begin Document segment
And then, with arrow syntax. In its body, result of each arrow are
bounded to varialbe with explicit name. Requires Arrows
LANGUAGE
pragma.
> sweet :: A Int Int
> sweet = proc x -> do
> y <- arr func1 -< x
> z <- arr func2 -< y
> returnA -< z
Excerpt dumped core of sweet
. We see zipping and unzipping done during
the desugaring of syntax, in main12
and $fArrowA3
.
| sweet :: A Int Int
| sweet =
| main12 `cast` (sym (NTCo:A Int Int) :: ([Int] -> [Int]) ~ A Int Int)
|
| main12 :: [Int] -> [Int]
| main12 =
| \(x :: [Int]) ->
| case $fArrowA3 (map main17 x) of _
| { (# ww1, ww2 #) ->
| case $fArrowA3 (map main16 (zip (map main15 ww1) ww2)) of _
| { (# ww4, ww5 #) -> map main14 (zip (map main13 ww4) ww5)
| }
| }
|
| main17 :: Int -> (Int, ())
| main17 = \(x :: Int) -> (x, ())
|
| main16 :: (Int, ()) -> (Int, ())
| main16 =
| \(x :: (Int, ())) ->
| (case x of _ { (y, ds1) -> case ds1 of _ { () -> y } }, ())
|
| main15 :: Int -> Int
| main15 = \(x :: Int) -> case x of _ { I# x1 -> I# (+# x1 3) }
|
| main14 :: (Int, ()) -> Int
| main14 =
| \(x :: (Int, ())) ->
| case x of _ { (z2, ds1) ->
| case ds1 of _ { () -> z2 }
| }
|
| main13 :: Int -> Int
| main13 = \ (x :: Int) -> case x of _ { I# x1 -> I# (*# x1 7) }
|
| Rec {
| $fArrowA3 :: forall b d. [(b, d)] -> (# [b], [d] #)
| $fArrowA3 =
| \(w :: [(b, d)]) ->
| case w of _ {
| [] -> (# [], [] #);
| : y ys ->
| case y of _ { (a1, b) ->
| let {
| ds1 :: ([b], [d])
| ds1 =
| case $fArrowA3 ys of _ { (# ww1, ww2 #) -> (ww1, ww2) } } in
| (# : a1 (case ds1 of _ { (as, bs) -> as }),
| : b (case ds1 of _ { (as, bs) -> bs }) #)
end Document segment
Task objective
Translate this sentence from the excerpt on arrow syntax into German: "We see zipping and unzipping done during the desugaring of syntax, in main12 and $fArrowA3." The lines after this point come from a separate source.
begin Record set
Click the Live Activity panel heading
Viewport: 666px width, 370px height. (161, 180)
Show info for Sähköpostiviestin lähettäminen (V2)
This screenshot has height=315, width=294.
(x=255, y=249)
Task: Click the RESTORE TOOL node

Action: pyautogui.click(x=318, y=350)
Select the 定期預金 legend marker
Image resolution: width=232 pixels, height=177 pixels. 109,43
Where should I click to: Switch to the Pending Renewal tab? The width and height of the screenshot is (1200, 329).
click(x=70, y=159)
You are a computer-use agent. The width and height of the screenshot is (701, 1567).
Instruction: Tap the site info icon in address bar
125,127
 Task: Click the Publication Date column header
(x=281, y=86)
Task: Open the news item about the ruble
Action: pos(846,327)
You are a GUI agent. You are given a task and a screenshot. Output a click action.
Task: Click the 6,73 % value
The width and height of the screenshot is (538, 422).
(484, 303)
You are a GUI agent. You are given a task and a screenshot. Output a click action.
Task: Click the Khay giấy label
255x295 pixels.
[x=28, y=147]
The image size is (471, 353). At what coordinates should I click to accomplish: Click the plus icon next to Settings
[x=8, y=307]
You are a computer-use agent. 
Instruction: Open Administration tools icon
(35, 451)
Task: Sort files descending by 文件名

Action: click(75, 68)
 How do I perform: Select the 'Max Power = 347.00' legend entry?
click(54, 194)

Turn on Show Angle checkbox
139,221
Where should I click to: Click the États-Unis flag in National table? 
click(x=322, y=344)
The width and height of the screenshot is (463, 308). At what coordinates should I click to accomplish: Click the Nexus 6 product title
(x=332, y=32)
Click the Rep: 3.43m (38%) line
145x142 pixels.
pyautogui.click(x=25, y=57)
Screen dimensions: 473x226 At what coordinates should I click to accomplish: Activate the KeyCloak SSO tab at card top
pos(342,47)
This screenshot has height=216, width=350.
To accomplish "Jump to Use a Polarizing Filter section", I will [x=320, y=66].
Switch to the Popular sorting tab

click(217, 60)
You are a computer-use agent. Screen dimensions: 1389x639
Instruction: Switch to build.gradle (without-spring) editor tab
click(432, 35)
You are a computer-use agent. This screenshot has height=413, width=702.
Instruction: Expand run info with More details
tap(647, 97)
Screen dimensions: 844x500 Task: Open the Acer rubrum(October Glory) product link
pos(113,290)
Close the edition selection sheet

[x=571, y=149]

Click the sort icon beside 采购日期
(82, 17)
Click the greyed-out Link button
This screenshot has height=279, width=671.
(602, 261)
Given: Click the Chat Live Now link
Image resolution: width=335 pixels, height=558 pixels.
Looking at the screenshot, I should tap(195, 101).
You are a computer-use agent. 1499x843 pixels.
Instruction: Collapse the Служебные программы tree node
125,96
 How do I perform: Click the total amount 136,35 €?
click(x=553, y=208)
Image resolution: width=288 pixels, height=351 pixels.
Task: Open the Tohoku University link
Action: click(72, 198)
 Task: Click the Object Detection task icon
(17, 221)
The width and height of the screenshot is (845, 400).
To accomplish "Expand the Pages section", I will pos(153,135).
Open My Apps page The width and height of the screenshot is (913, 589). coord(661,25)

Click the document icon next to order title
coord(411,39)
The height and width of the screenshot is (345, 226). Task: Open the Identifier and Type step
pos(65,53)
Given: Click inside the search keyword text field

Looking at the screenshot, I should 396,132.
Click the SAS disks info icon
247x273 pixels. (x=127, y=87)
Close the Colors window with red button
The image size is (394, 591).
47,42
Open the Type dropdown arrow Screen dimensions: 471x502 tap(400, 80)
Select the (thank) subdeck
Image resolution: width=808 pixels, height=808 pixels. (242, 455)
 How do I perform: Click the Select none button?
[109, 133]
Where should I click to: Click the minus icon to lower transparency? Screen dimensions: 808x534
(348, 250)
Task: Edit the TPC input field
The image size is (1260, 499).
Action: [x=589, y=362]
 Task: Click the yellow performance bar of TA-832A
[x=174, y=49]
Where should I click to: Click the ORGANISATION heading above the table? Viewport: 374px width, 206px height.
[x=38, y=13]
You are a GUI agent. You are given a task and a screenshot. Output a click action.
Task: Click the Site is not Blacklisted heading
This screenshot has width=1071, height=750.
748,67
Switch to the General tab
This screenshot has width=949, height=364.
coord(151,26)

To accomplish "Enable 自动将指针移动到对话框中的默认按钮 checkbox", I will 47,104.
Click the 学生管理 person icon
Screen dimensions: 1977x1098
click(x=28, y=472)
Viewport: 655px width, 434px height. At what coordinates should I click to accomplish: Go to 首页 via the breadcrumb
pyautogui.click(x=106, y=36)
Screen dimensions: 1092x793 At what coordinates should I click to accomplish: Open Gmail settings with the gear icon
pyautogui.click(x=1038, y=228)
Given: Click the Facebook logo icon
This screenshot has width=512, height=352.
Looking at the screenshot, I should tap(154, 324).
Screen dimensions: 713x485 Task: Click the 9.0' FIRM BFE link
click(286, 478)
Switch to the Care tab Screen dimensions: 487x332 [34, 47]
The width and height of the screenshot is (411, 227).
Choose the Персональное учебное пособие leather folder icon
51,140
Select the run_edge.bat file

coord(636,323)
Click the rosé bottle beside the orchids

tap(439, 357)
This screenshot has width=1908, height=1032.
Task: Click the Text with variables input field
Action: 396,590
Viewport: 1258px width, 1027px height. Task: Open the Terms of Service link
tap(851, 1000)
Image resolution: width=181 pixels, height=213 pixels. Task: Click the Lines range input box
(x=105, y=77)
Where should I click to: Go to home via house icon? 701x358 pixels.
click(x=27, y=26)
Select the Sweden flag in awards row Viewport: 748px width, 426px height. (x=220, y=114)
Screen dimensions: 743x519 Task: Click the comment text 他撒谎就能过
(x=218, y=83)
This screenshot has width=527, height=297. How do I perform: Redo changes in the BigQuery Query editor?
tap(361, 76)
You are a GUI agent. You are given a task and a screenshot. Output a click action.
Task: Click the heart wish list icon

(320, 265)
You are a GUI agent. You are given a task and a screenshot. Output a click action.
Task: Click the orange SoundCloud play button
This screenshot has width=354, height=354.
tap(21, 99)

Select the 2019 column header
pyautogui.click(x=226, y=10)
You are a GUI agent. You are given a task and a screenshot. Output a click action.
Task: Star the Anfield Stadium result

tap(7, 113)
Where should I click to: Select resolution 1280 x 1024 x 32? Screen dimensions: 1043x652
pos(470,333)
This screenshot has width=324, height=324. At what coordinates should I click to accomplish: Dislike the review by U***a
end Record set
Answer to the exercise
Wir sehen, dass das Zippen und Unzippen beim Desugaring der Syntax erfolgt, und zwar in main12 und $fArrowA3.